Uses the last two scraped values for an instantaneous rate with no smoothing lag:

triggers:
  - type: prometheus
    metadata:
      serverAddress: http://prometheus:9090
      query: |
        max(
          irate(objectstore_bytes_total[2m]) / objectstore_bandwidth_limit
          or irate(objectstore_requests_total[2m]) / objectstore_throughput_limit
          or objectstore_requests_in_flight / objectstore_requests_limit
          or objectstore_tasks_running / objectstore_tasks_limit
        )
      threshold: "0.7"

Unconfigured limits produce no series and are excluded from or automatically.

§Killswitches

Killswitches provide emergency traffic blocking without redeployment. Each killswitch is a set of conditions that, when all matched, cause requests to be rejected with HTTP 403:

  • Usecase: exact match on the usecase string
  • Scopes: all specified scope key-value pairs must be present
  • Service: a glob pattern matched against the x-downstream-service request header (e.g., "relay-*" to block all relay instances)

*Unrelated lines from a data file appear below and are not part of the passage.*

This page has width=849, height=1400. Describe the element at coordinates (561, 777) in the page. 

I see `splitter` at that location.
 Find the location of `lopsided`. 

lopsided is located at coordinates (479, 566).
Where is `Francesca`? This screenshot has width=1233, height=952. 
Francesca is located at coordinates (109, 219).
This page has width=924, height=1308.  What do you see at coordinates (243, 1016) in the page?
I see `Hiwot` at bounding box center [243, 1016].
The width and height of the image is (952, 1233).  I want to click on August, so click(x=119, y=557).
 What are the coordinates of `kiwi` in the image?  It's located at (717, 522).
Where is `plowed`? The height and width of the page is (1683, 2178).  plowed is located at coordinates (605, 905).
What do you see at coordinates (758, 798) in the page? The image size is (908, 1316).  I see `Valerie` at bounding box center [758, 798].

A killswitch with no conditions matches all traffic. Multiple killswitches are evaluated with OR semantics — any match triggers rejection. Killswitches are checked during request extraction, before the handler runs.

Modules§

auth
Authorization logic for objectstore.
batch
HTTP header names used in batch request and response processing.
cli
Command-line interface for the objectstore server.
config
Configuration for the objectstore server.
endpoints
Contains all HTTP endpoint handlers.
extractors
Axum request extractors for objectstore endpoints.
healthcheck
CLI healthcheck subcommand implementation.
killswitches
Runtime killswitches for disabling access to specific object contexts.
multipart
Types and utilities to support Multipart streaming responses.
observability
Initialization of error reporting and distributed tracing.
rate_limits
Admission-based rate limiting for throughput and bandwidth.
state
Shared server state passed to all HTTP request handlers.
web
Module implementing the Objectstore API webserver.